Goal of the exercise
Your answer should be every line below that includes the word "resolution".

Material for this exercise
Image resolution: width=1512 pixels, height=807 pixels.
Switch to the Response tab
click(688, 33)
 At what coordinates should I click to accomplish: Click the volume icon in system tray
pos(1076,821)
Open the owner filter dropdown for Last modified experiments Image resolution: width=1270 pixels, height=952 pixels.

Exercise output
Image resolution: width=1512 pixels, height=807 pixels.
Open the owner filter dropdown for Last modified experiments Image resolution: width=1270 pixels, height=952 pixels.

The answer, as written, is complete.